Other Theories Of The Firm
A number of other authors have offered theories in an attempt to explain the behaviour of organization and the objectives they seek.
- Baumol: Sales maximization.
- Baumol (1959) argues that firms seek to maximize sales rather than profits, but within the constraint of a minimum acceptable profit level.
- Williamson's model managerial discretion.
- Williamson (1964) argues that managers can set their own objectives, that these will be different from those of shareholders and that managerial satisfaction is the key. Satisfaction increases if profits exceed the level required for the essential development of the business.
- Marris's theory of managerial capitalism.

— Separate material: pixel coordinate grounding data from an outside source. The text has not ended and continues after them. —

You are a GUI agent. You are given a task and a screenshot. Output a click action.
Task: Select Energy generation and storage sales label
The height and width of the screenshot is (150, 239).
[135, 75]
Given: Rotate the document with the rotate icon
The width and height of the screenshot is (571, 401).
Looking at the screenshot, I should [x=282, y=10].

- Marris (1964) postulates growth as a key concern, as managers derive utility from growth in the form of enhanced salaries, power and status.

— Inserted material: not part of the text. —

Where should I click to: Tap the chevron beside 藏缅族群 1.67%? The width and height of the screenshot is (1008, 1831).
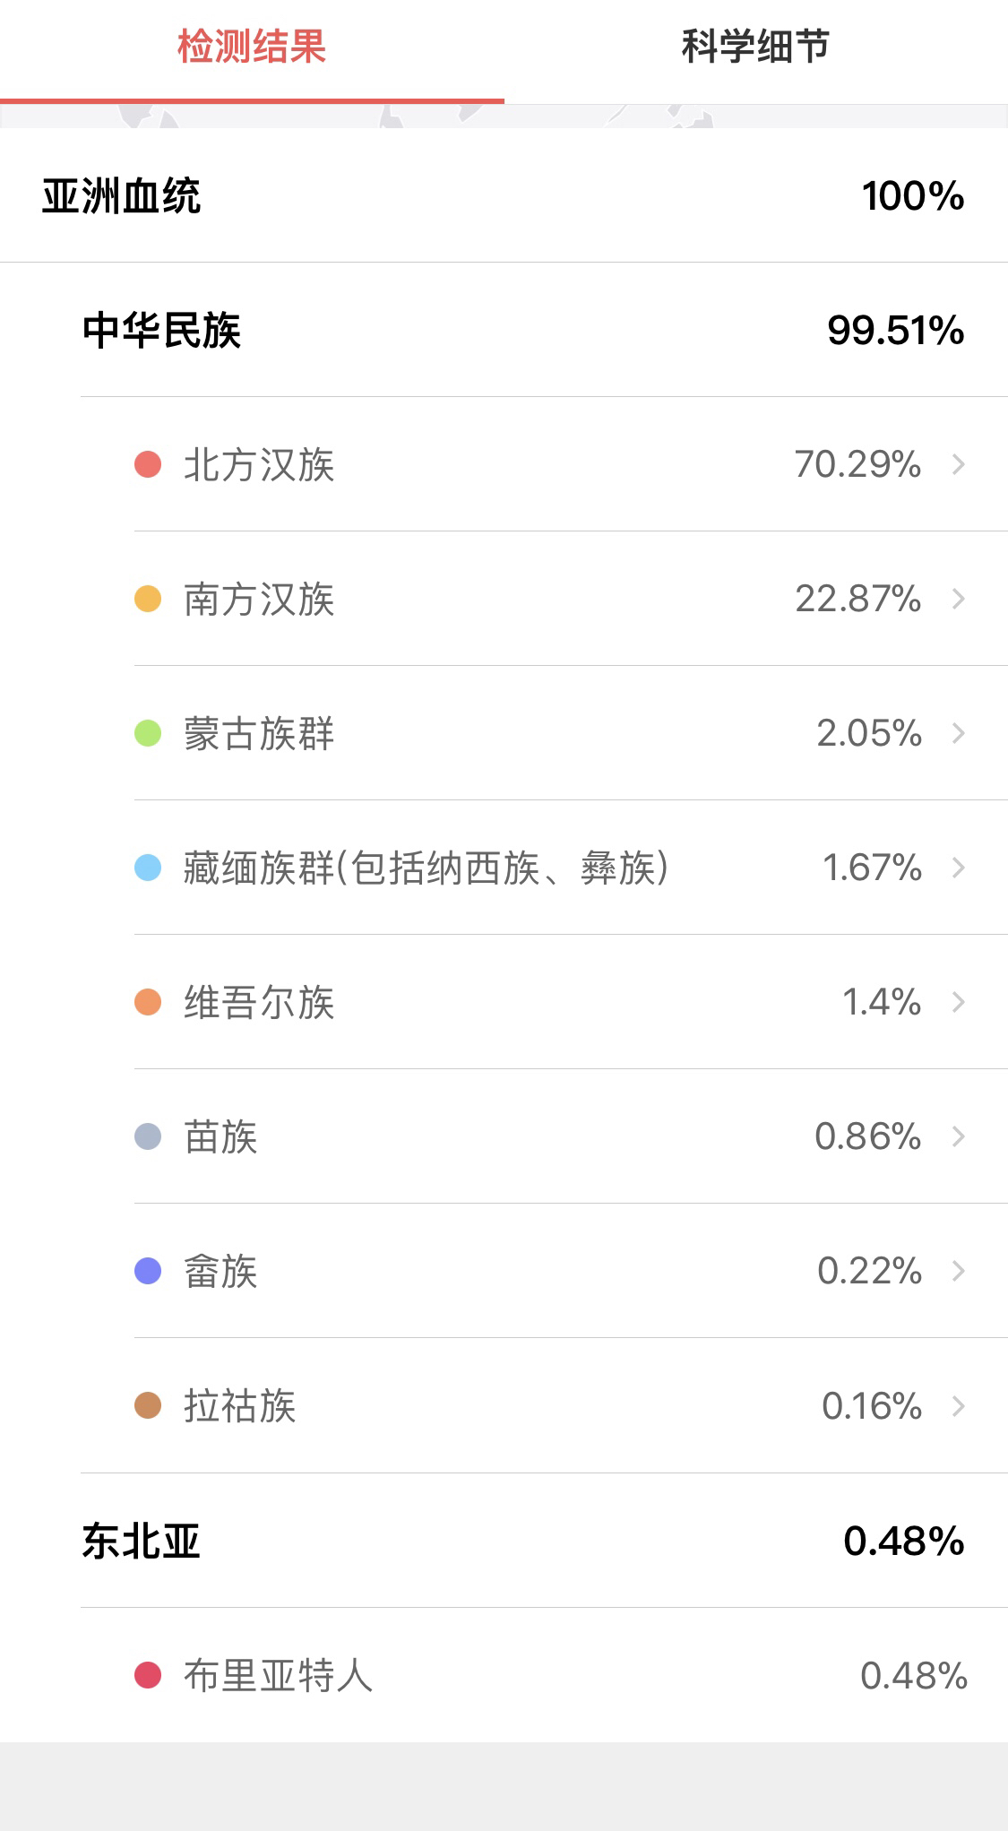(x=958, y=868)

- Penrose's theory of growth.
- Penrose (1959) argues that an organization will seek to achieve the full potential from all its resources. Firms grow as long as there are unused resources, diversifying when they can no longer grow with existing products, services and markets. Growth continues until it is halted. Changes can free the limit, and growth continues until the next limiting factor appears. In a climate of reasonably constant growth and change managers learn how to cope with the dynamics of change.
- Galbraith's views on technocracy.
- Galbraith (1969) describes the role of large corporations. These corporations seek to control their environment as far as they possibly can, influencing both government and consumer. In turn, the corporations are controlled by "technocrats" - teams of powerful experts and specialists. Their purposes are firstly to protect as well as control the organization, and hence they seek financial security and profit. A price competition is not seen to be in their interests, and therefore aggressive marketing and non-price competition is stressed. Galbraith has identified the growth of "countervailing power" to limit this technocracy (the growth of trade unions it the past is an example of this).